Technical Abstract: Pest and pathogen damage on crops leads to huge economic losses. Chemical pesticides are dwindling in efficacy. The study objective was to evaluate locally isolated plant growth-promoting rhizobacteria (PGPR) for the dual management of plant pathogens and insect pests via the activity on insect-gut microbiota. The PGPR isolates were recovered from corn rhizosphere in Texas and characterized through 16S rRNA gene sequencing. The strains were screened for anti-fungal activity against Fusarium oxysporum, F. verticillioides, Rhizoctonia solani, and Macrophomina phaseolina. Also, the strain consortium was blended into an artificial diet and fed to the 4th instar larvae of corn earworm and tobacco budworm. Gut microbiota was assessed by culture-dependent and -independent methods. All 4 PGPR strains - Bacillus subtilis TC04, B. halotolerans TC13, Enterobacter cloacae TC36, and Paenibacillus alvei TC44 reduced the growth of at least 3 pathogens in vitro.
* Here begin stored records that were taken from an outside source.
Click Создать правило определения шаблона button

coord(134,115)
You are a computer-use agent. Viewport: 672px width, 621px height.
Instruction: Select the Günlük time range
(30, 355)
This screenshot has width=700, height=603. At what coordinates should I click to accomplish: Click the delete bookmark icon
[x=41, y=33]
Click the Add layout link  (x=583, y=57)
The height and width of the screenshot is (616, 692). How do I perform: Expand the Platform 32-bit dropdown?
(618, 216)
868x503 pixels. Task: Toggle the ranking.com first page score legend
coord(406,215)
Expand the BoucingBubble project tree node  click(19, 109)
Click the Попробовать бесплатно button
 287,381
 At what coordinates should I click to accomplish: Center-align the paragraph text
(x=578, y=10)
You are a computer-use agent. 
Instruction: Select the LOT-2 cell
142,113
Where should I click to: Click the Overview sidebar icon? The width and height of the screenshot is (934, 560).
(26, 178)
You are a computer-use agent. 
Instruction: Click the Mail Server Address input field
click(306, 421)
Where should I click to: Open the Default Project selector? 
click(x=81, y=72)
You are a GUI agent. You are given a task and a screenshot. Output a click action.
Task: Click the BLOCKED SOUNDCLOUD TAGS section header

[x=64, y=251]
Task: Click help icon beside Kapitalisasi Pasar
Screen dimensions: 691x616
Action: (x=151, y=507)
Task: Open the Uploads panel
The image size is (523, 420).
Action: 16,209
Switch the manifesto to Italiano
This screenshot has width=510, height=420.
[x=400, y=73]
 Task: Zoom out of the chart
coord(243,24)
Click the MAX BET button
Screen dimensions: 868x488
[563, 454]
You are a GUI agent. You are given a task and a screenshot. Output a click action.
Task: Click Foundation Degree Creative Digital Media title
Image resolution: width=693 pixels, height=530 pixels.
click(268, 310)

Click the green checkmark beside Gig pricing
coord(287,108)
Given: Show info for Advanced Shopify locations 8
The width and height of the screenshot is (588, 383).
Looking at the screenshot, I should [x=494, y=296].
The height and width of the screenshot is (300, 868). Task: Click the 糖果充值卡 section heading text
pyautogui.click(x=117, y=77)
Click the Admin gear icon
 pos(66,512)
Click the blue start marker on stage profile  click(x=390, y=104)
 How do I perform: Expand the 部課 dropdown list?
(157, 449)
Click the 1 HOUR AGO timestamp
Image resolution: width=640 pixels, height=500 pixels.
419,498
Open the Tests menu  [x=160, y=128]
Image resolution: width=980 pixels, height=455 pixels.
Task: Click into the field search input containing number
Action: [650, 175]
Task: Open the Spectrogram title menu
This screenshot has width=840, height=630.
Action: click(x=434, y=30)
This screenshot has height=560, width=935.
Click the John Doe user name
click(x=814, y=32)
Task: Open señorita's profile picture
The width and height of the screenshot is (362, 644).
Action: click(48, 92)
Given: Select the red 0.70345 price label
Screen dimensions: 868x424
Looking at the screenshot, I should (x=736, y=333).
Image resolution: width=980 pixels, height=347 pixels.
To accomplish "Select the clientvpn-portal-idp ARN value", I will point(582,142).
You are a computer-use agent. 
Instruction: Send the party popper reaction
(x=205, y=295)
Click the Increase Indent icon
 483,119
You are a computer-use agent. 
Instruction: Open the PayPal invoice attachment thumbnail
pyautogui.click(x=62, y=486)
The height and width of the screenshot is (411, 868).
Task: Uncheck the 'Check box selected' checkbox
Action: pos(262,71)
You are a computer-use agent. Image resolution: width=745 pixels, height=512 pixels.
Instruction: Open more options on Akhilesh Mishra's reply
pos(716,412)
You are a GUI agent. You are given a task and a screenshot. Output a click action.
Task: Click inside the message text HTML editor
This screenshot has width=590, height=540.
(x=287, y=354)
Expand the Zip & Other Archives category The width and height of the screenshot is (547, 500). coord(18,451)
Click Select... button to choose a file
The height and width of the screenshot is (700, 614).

The inoculated diet resulted in significantly less larval weight compared to the control and caused changes in the taxonomic diversity and functional groups of both insect’s gut microbiota. The culture-dependent and -independent approaches were generally in agreement and showed a dominance of bacilli. While the mechanism of this shift is currently unknown, understanding the mechanism by which biocontrol strains manipulate insect-host’s gut and its health is important for developing sustainable pest management strategies.